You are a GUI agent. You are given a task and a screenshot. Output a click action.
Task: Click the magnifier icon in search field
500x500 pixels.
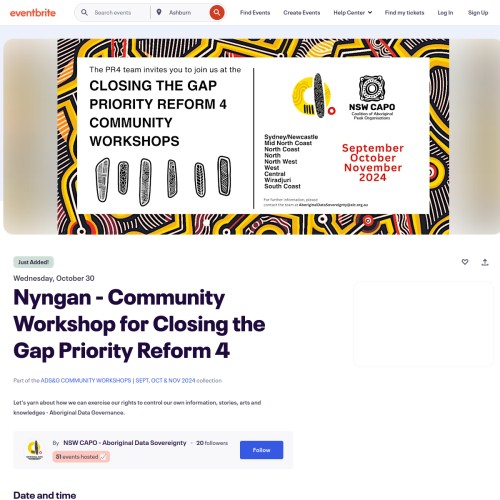pyautogui.click(x=84, y=12)
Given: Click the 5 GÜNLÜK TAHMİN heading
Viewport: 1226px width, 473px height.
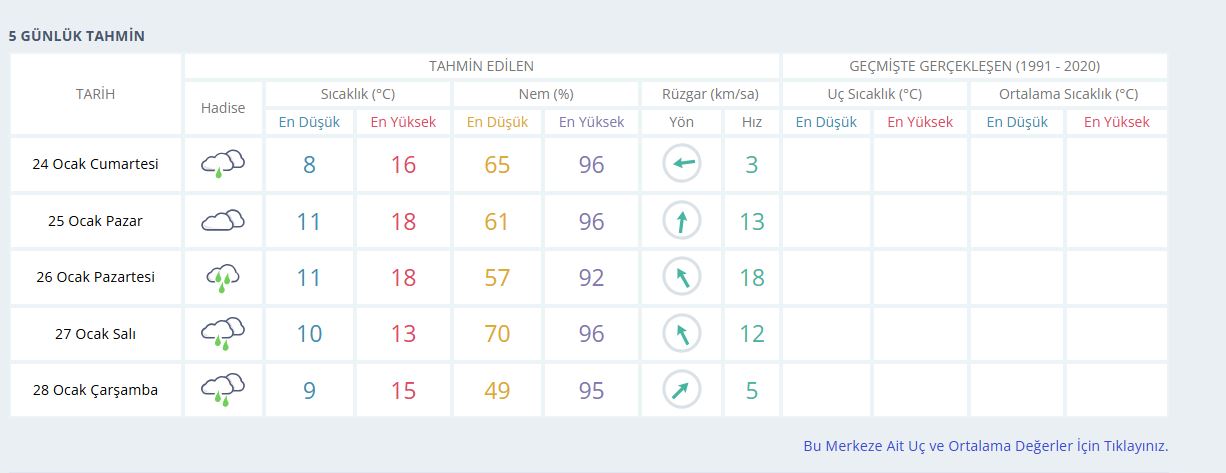Looking at the screenshot, I should (77, 36).
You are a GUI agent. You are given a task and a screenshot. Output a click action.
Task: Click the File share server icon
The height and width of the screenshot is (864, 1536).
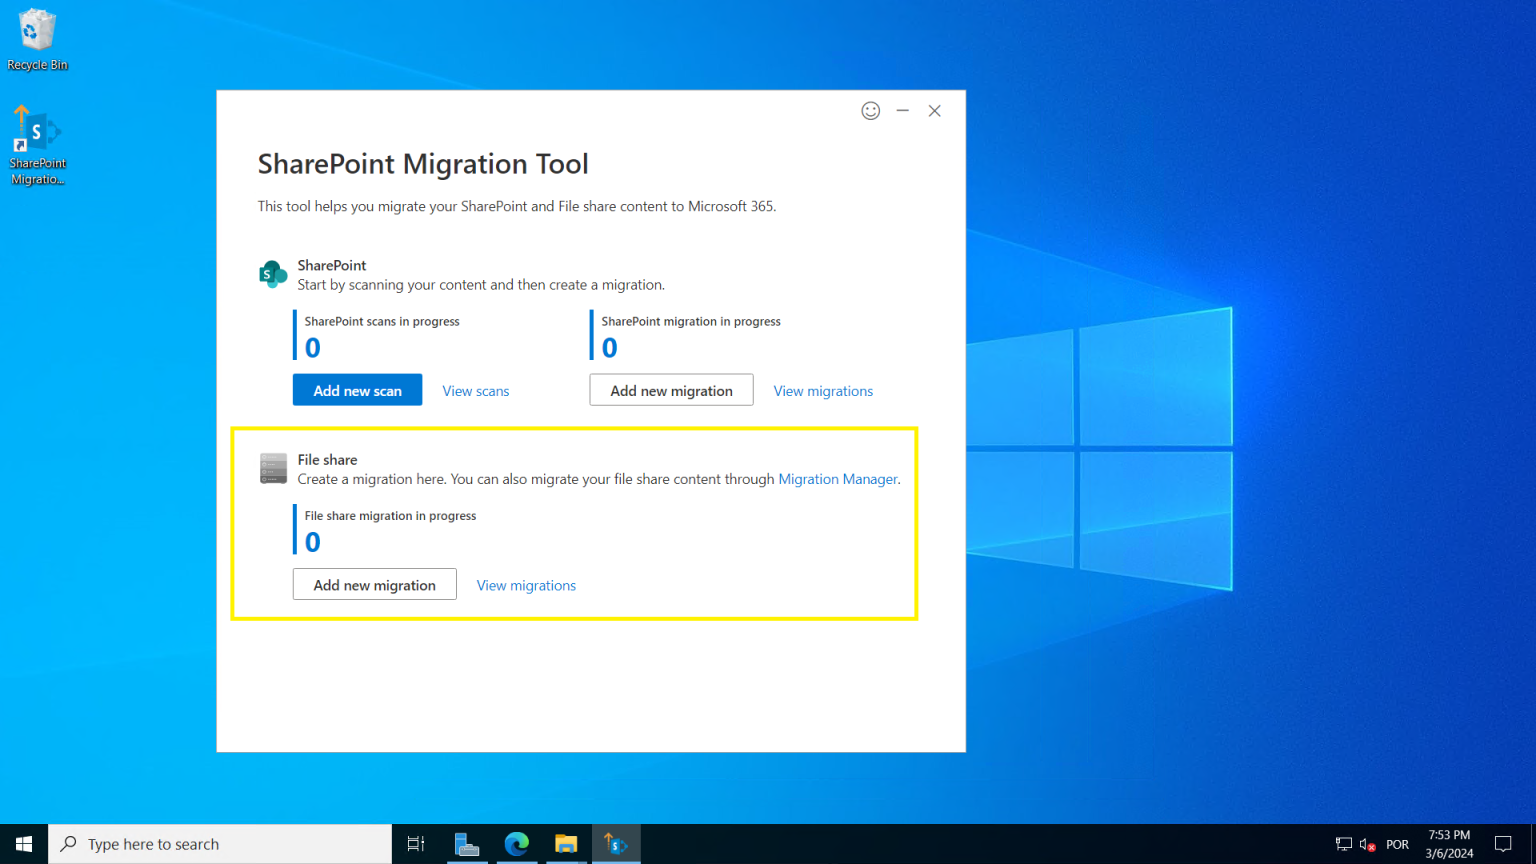click(x=272, y=467)
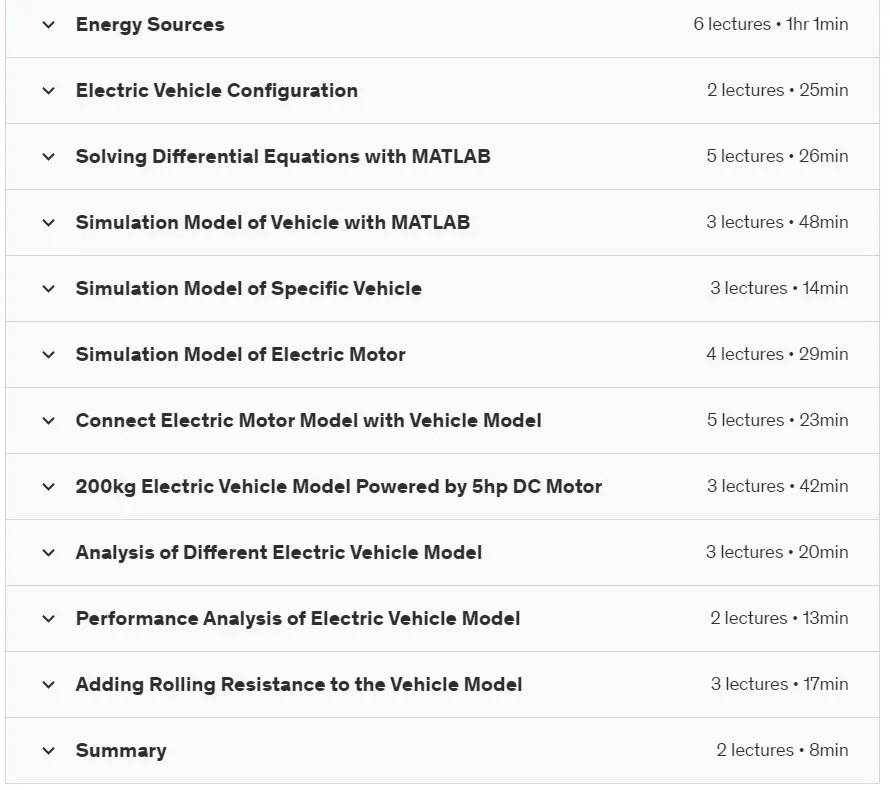Click the 6 lectures 1hr 1min label

click(x=771, y=24)
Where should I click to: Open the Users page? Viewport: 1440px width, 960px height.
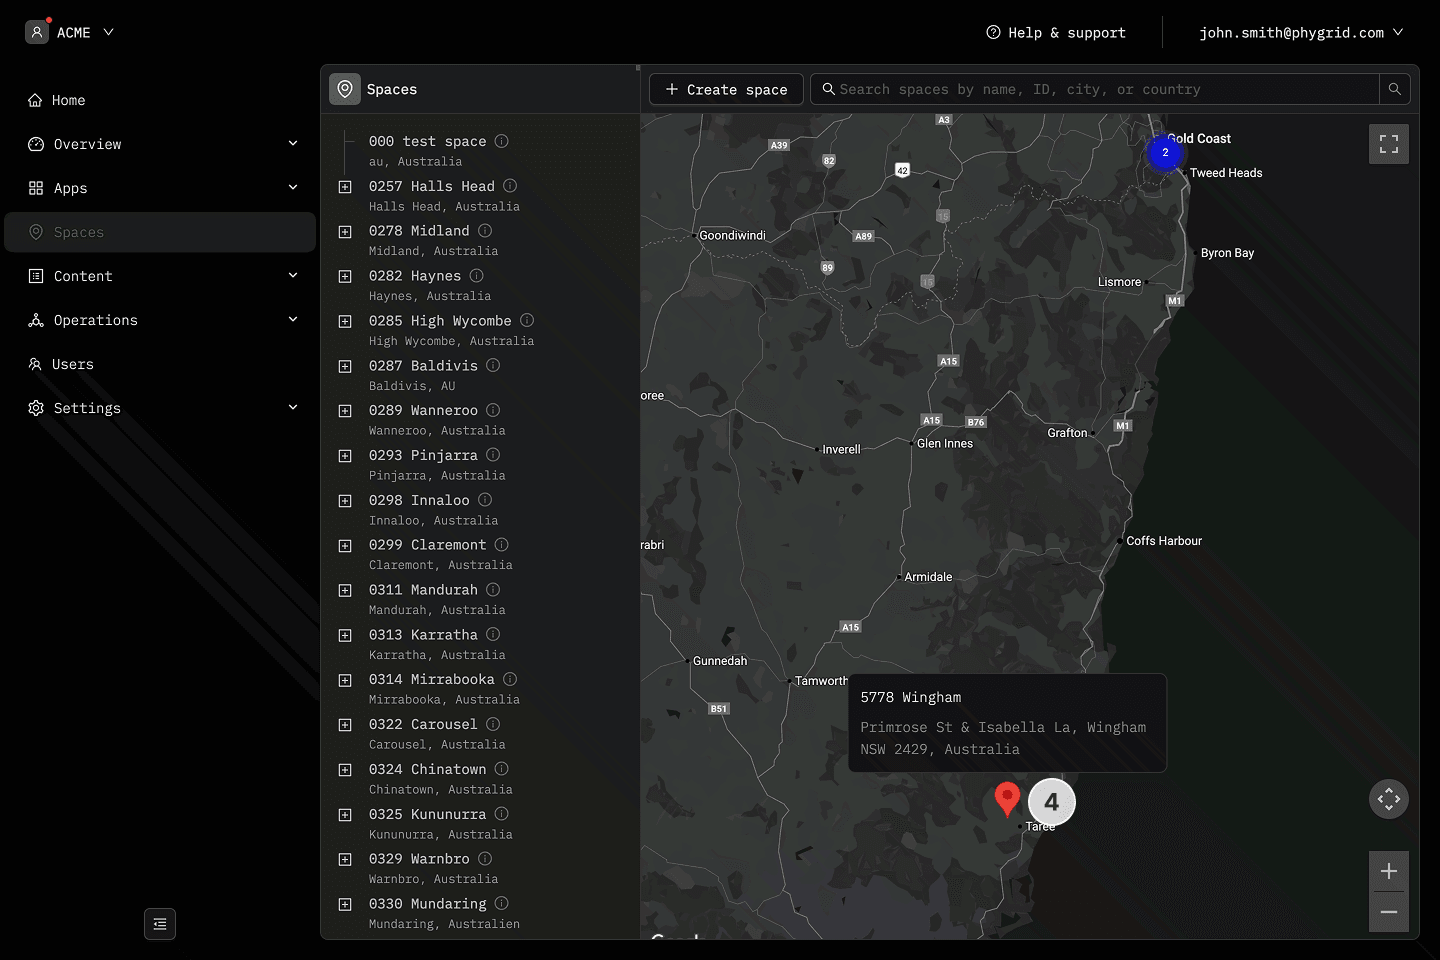coord(72,364)
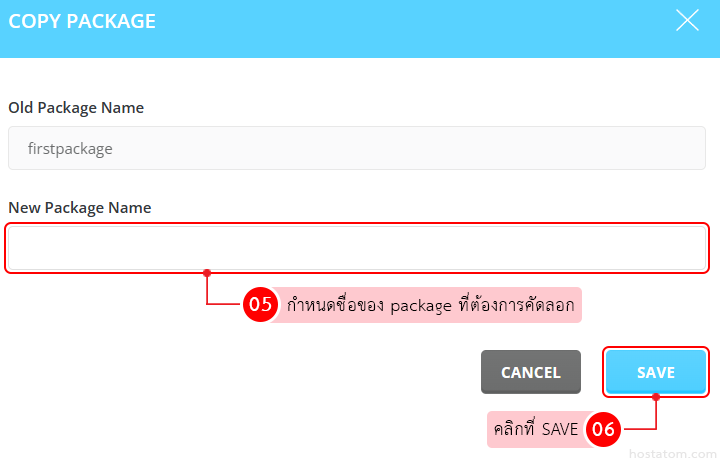Click the Thai package name instruction callout
The width and height of the screenshot is (720, 461).
tap(430, 305)
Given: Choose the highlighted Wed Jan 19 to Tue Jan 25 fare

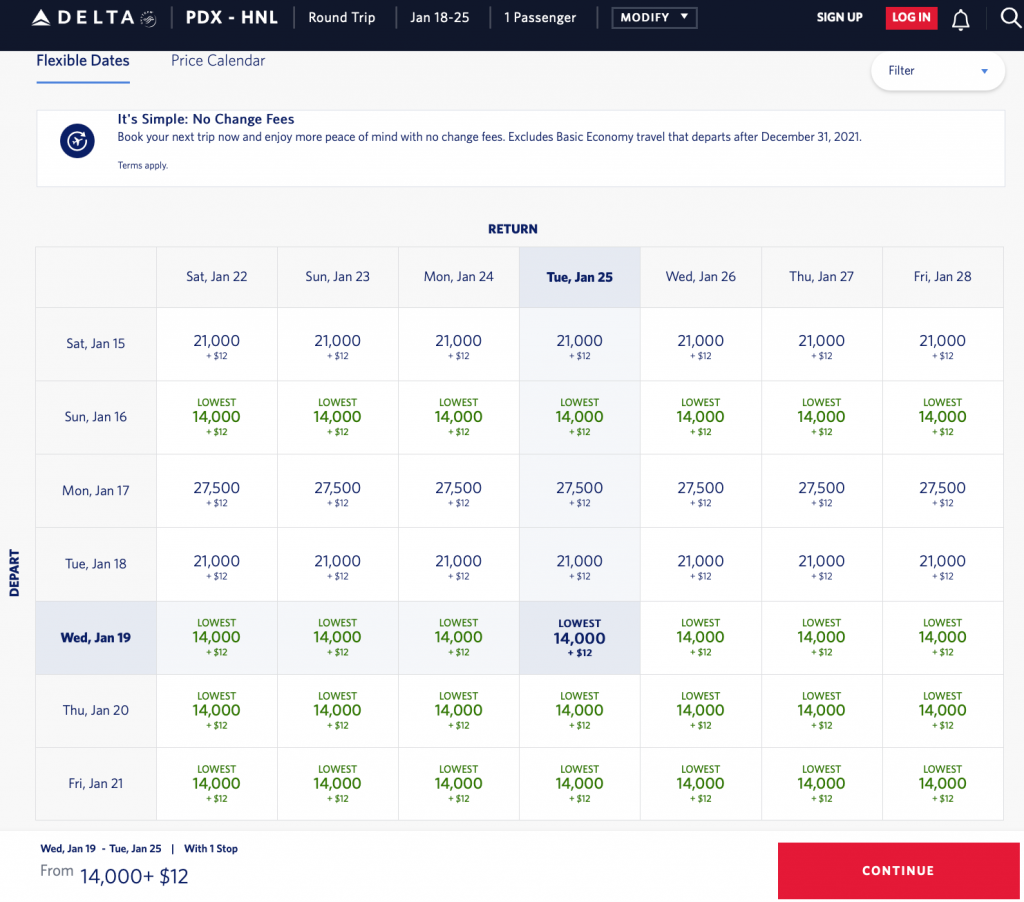Looking at the screenshot, I should (579, 638).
*****
→ **Task description**
Please print every record exactly as written, without the pictures.

→ **Answer for this exercise**
You are a GUI agent. You are given a task and a screenshot. Output a click action.
Task: Click the magnifier icon in search field
500x500 pixels.
pyautogui.click(x=84, y=12)
Given: Click the 5 GÜNLÜK TAHMİN heading
Viewport: 1226px width, 473px height.
Looking at the screenshot, I should (77, 36).
You are a GUI agent. You are given a task and a screenshot. Output a click action.
Task: Click the File share server icon
The height and width of the screenshot is (864, 1536).
click(x=272, y=467)
Click the 6 lectures 1hr 1min label

click(x=771, y=24)
Where should I click to: Open the Users page? Viewport: 1440px width, 960px height.
coord(72,364)
Click the Thai package name instruction callout
The width and height of the screenshot is (720, 461).
tap(430, 305)
Given: Choose the highlighted Wed Jan 19 to Tue Jan 25 fare

Looking at the screenshot, I should (579, 638).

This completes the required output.